The opinion distinguishes Dukes on several points. It notes that the portion of Dukes on which the trial court’s decertification order was based was focused on F.R.C.P. 23(b)(2) (which covers injunctive relief class actions), whereas the plaintiff in the instant case sought damages. The Court explained that “the trial court’s reliance on Dukes analysis of [Rule 23(b)(2)]—a class action seeking injunctive relief—was thus misplaced because appellant’s class members here were seeking principally, if not exclusively, monetary damages.” Slip op. at 11. In addition, the opinion distinguishes Dukes on the ground that it involved certain statutory affirmative defenses which raised individual issues: “Dukes concluded a class proceeding could not deprive Wal-Mart of its right to present those [statutory] defenses. As those . . . defenses required individualized evidence, Dukes disapproved a ‘Trial by Formula’ of Wal-Mart’s affirmative defenses because it prevented Wal-Mart from offering its individualized evidence.” Id. (internal citations omitted).

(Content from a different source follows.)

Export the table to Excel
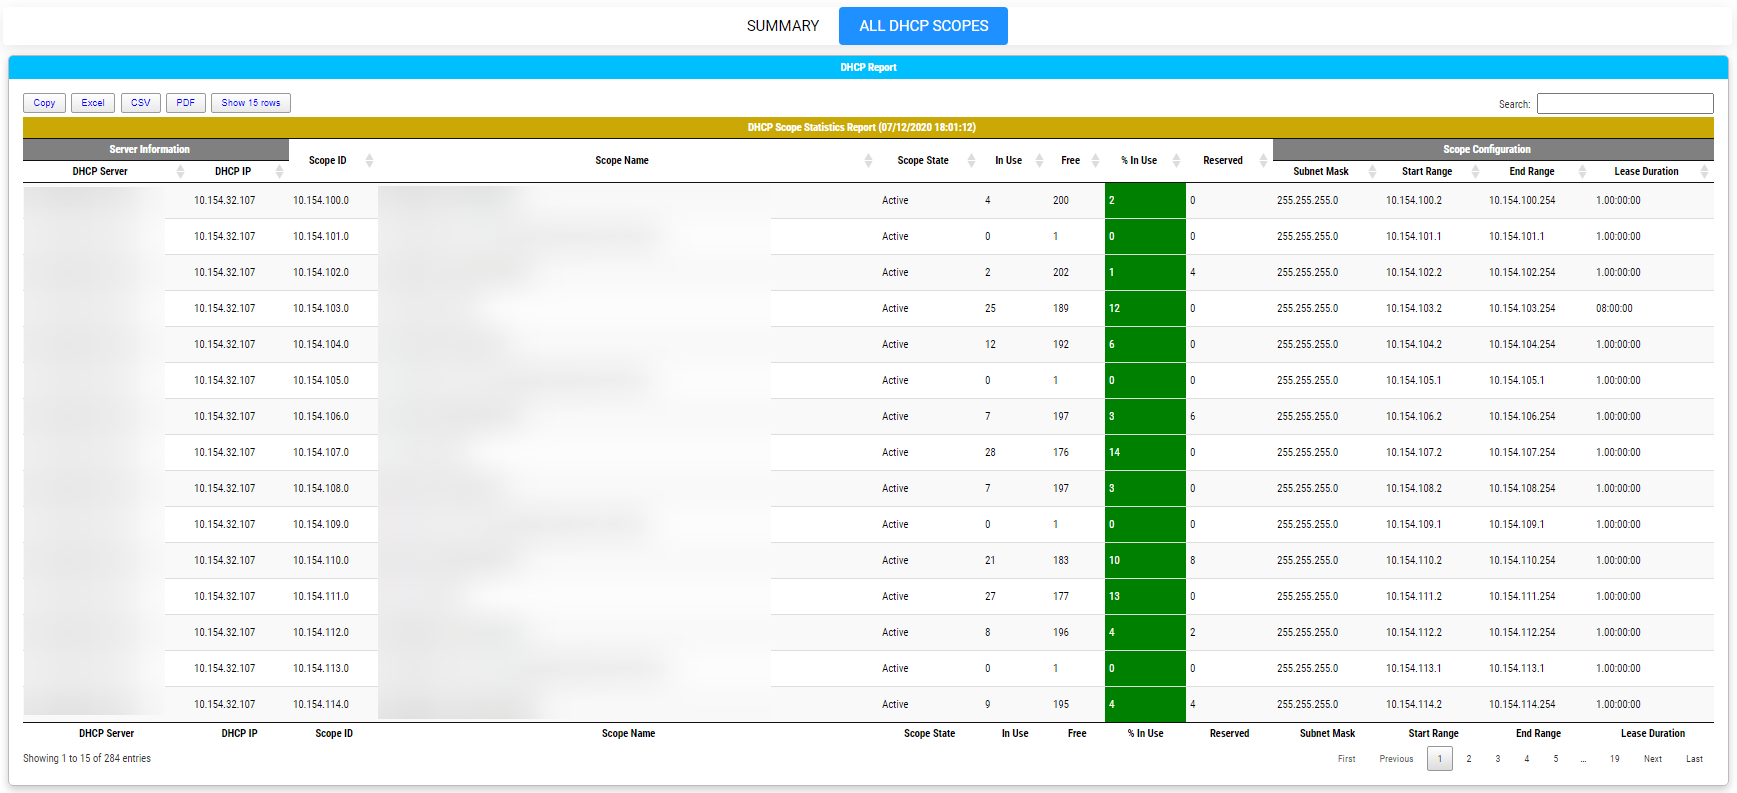This screenshot has width=1737, height=793. (x=93, y=103)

The opinion also clarifies the phrase “Trial by Formula,” and explains that statistical sampling is a valid method of calculating damages, which has “little, if any, relevance at the certification stage.” Slip op. at 12. Instead, at this stage, “the concern is whether class members have raised a justiciable question applicable to all class members. . . . Here, the question is whether Allstate had a practice of not paying adjusters for off-the-clock time. The answer to that question will apply to the entire class of adjusters.” Id. Additionally, the panel contrasted the difficulty in managing trial of the discrimination claims in Dukes, “which depended on proof of the subjective intents of thousands of individual supervisors” to the current case, where “[plaintiff] asserts there is a companywide policy to deny overtime pay,” which can be shown by objective standards. Id. at 11.

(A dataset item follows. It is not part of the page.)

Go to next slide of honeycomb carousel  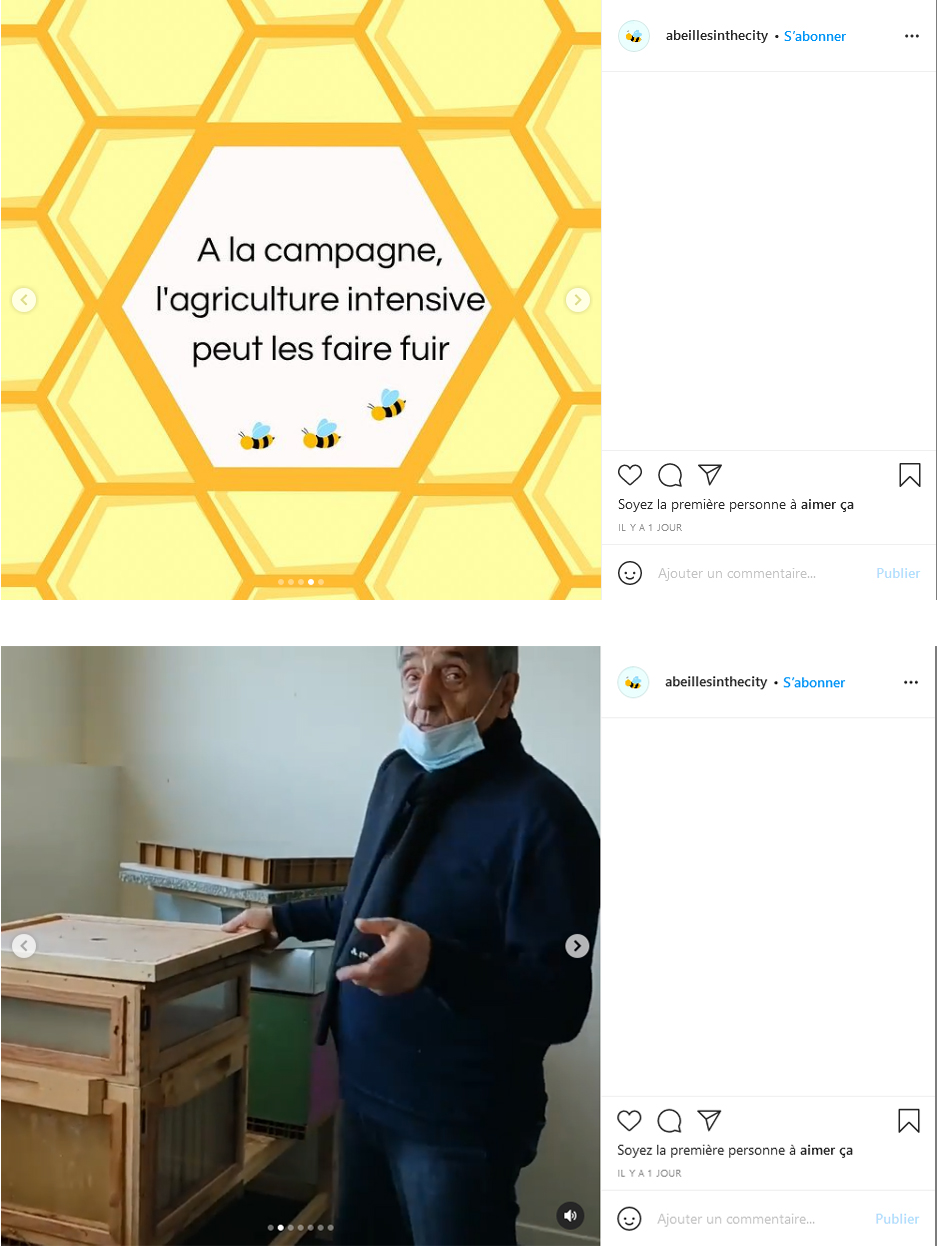pyautogui.click(x=578, y=300)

Finally, the Court rejected Allstate’s argument that certification should be denied because Allstate could show some adjusters may not have worked any unpaid overtime, i.e., that there was an absence of commonality due to varying damages among the class members. Slip op. at 18-19. Declining to address the veracity of Allstate’s assertions to avoid an inquiry on the merits, the Court stated that an unlawful company policy can create commonality even if the practice affects class members in differing ways and such differences merely go to the damages that each employee is owed. Id. at 19.

Thus, the panel found that the unpaid overtime claim was properly certified under the Dukes framework and that the claim had been improperly decertified.